[Click-target data]
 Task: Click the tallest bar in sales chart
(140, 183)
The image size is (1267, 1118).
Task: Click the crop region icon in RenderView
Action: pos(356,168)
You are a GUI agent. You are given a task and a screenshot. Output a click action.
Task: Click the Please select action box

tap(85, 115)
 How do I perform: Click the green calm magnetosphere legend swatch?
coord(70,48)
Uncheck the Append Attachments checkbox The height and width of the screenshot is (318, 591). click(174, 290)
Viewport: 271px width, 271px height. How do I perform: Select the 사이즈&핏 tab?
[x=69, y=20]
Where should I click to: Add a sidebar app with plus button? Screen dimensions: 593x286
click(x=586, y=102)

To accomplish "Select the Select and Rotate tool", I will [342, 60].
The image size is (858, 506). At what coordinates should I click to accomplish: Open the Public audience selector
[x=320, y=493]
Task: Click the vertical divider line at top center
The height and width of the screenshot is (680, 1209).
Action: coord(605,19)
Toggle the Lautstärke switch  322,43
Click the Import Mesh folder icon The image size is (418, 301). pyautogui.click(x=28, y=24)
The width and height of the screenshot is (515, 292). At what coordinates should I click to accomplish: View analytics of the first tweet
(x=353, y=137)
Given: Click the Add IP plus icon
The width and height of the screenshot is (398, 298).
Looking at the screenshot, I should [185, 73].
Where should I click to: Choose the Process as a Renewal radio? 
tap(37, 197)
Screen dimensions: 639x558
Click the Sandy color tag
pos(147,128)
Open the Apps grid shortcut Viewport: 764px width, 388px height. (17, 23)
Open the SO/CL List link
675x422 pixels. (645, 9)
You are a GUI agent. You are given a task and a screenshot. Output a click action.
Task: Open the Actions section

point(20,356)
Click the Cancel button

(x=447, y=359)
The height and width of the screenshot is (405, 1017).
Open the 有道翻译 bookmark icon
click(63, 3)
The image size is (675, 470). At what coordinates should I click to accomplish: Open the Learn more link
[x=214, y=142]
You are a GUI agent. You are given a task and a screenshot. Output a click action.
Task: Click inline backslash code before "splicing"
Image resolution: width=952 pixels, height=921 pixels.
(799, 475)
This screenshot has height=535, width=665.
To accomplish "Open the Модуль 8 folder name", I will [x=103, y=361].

**Task details**
Rewrite the data above, changing every "Where should I click to" to "Where do I click to" and keeping everything else unchanged.

**The completed task**
 Task: Click the tallest bar in sales chart
(140, 183)
The image size is (1267, 1118).
Task: Click the crop region icon in RenderView
Action: pos(356,168)
You are a GUI agent. You are given a task and a screenshot. Output a click action.
Task: Click the Please select action box

tap(85, 115)
 How do I perform: Click the green calm magnetosphere legend swatch?
coord(70,48)
Uncheck the Append Attachments checkbox The height and width of the screenshot is (318, 591). click(174, 290)
Viewport: 271px width, 271px height. How do I perform: Select the 사이즈&핏 tab?
[x=69, y=20]
Where do I click to: Add a sidebar app with plus button? Screen dimensions: 593x286
click(x=586, y=102)

To accomplish "Select the Select and Rotate tool", I will [342, 60].
The image size is (858, 506). At what coordinates should I click to accomplish: Open the Public audience selector
[x=320, y=493]
Task: Click the vertical divider line at top center
The height and width of the screenshot is (680, 1209).
Action: coord(605,19)
Toggle the Lautstärke switch  322,43
Click the Import Mesh folder icon The image size is (418, 301). pyautogui.click(x=28, y=24)
The width and height of the screenshot is (515, 292). At what coordinates should I click to accomplish: View analytics of the first tweet
(x=353, y=137)
Given: Click the Add IP plus icon
The width and height of the screenshot is (398, 298).
Looking at the screenshot, I should [185, 73].
Where do I click to: Choose the Process as a Renewal radio? 
tap(37, 197)
Screen dimensions: 639x558
Click the Sandy color tag
pos(147,128)
Open the Apps grid shortcut Viewport: 764px width, 388px height. (17, 23)
Open the SO/CL List link
675x422 pixels. (645, 9)
You are a GUI agent. You are given a task and a screenshot. Output a click action.
Task: Open the Actions section

point(20,356)
Click the Cancel button

(x=447, y=359)
The height and width of the screenshot is (405, 1017).
Open the 有道翻译 bookmark icon
click(63, 3)
The image size is (675, 470). At what coordinates should I click to accomplish: Open the Learn more link
[x=214, y=142]
You are a GUI agent. You are given a task and a screenshot. Output a click action.
Task: Click inline backslash code before "splicing"
Image resolution: width=952 pixels, height=921 pixels.
(799, 475)
This screenshot has height=535, width=665.
To accomplish "Open the Модуль 8 folder name", I will [x=103, y=361].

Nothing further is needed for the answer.